Some limitations of this study should be pointed out. First, only a relatively low number of studies met our inclusion criteria, highlighting the importance of further studies to better clarify the role of SWE in this setting. Then, few studies have investigated its diagnostic performance by reporting clear cut-off values, which still have not been standardised. Last, most are cross-sectional studies, so more longitudinal studies are required to understand how SWE might be applied in patients’ management.
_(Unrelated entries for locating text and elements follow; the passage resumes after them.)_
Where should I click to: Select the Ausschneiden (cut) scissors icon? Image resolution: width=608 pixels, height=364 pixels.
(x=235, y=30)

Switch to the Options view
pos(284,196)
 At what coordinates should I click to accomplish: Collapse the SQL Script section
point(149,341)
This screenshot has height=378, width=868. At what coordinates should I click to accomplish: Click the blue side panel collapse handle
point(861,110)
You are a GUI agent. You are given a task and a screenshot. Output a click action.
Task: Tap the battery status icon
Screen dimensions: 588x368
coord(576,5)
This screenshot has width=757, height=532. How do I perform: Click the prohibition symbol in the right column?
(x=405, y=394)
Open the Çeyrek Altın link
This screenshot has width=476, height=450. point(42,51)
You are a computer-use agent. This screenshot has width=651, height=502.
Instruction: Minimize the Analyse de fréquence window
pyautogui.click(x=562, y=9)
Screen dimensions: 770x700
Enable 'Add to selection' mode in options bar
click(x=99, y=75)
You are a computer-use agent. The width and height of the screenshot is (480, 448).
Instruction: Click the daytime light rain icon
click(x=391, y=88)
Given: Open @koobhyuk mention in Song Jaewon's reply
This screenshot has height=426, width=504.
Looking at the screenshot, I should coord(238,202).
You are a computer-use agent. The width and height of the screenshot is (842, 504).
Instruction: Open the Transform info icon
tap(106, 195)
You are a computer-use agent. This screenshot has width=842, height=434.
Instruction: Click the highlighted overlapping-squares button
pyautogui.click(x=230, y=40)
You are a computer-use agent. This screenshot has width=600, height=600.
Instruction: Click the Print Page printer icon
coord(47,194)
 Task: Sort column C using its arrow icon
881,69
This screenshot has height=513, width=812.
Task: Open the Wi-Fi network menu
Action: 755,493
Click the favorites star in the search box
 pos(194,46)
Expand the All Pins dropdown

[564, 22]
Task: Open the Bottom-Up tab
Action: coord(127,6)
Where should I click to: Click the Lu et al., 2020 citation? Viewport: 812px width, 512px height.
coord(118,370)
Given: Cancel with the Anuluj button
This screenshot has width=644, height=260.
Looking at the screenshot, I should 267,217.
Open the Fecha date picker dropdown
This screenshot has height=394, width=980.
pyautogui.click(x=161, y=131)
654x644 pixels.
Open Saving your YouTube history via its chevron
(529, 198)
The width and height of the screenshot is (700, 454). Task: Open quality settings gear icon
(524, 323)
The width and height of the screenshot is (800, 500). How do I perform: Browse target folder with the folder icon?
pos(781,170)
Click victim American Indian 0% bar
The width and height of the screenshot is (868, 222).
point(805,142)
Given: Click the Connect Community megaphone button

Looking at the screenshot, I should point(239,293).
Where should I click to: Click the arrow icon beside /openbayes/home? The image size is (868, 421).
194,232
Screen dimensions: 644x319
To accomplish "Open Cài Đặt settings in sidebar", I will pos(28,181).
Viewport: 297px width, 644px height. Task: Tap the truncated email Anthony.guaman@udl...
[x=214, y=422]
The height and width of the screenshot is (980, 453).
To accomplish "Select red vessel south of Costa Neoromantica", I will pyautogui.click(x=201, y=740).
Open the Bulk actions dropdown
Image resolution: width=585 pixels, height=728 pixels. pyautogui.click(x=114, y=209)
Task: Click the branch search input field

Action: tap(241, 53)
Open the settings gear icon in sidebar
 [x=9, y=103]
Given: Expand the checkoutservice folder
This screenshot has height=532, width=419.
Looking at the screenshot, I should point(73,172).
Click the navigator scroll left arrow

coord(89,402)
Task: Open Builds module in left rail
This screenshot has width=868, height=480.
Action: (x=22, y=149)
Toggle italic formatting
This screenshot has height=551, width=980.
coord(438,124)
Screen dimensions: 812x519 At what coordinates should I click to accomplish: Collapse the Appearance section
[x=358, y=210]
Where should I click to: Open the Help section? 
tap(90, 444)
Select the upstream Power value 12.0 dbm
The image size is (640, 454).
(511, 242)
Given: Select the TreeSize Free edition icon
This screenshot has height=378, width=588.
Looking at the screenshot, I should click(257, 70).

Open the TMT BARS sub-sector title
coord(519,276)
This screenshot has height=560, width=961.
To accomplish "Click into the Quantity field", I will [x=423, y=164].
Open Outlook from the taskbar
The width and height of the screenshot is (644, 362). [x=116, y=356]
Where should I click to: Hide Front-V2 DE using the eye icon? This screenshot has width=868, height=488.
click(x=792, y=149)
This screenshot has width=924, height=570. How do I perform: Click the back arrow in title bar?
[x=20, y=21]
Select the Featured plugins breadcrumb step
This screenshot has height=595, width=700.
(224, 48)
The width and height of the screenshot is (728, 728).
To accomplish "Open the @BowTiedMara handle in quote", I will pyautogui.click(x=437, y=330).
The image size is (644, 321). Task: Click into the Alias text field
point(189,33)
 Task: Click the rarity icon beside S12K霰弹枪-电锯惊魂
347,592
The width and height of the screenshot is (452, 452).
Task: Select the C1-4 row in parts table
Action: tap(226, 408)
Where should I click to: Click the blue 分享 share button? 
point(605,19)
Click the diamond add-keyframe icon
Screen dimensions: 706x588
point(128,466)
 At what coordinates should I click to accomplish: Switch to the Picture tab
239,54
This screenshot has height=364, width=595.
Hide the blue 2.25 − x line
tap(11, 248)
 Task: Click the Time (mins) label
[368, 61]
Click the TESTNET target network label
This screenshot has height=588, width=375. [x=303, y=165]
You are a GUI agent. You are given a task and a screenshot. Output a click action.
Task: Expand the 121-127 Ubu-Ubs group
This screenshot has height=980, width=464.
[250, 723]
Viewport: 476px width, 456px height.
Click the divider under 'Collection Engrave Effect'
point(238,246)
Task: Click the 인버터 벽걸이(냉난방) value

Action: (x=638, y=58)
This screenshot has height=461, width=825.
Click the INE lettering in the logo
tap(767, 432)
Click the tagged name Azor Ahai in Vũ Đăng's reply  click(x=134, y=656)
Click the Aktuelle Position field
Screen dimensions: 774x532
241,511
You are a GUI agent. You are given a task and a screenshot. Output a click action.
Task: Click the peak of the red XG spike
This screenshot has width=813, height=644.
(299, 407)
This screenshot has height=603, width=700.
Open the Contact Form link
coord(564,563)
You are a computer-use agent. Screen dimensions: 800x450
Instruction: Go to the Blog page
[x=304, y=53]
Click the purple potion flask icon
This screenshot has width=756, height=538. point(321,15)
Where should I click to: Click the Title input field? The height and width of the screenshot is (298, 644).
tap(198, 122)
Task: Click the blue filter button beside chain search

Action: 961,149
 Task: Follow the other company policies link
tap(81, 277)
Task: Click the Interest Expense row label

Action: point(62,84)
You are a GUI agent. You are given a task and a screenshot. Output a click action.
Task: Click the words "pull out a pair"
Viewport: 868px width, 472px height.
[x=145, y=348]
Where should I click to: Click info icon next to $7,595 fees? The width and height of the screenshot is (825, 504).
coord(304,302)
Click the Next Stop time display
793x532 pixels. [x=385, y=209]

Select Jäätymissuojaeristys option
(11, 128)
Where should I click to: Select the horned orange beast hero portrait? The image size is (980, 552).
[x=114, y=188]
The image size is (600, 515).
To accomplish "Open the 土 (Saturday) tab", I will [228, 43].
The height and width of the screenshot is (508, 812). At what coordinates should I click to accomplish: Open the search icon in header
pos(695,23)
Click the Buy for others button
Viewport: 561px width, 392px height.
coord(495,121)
In conclusion, interesting data have been published about the use of SWE on plantar fasciitis, and it seems to be able to distinguish pathologic from healthy PF, with the former presenting a softer appearance and lower SWE velocity. Promising results have also been reported in the evaluation of the treatment response to conservative therapies. Nevertheless, the results of published studies are strongly heterogeneous and require further investigation.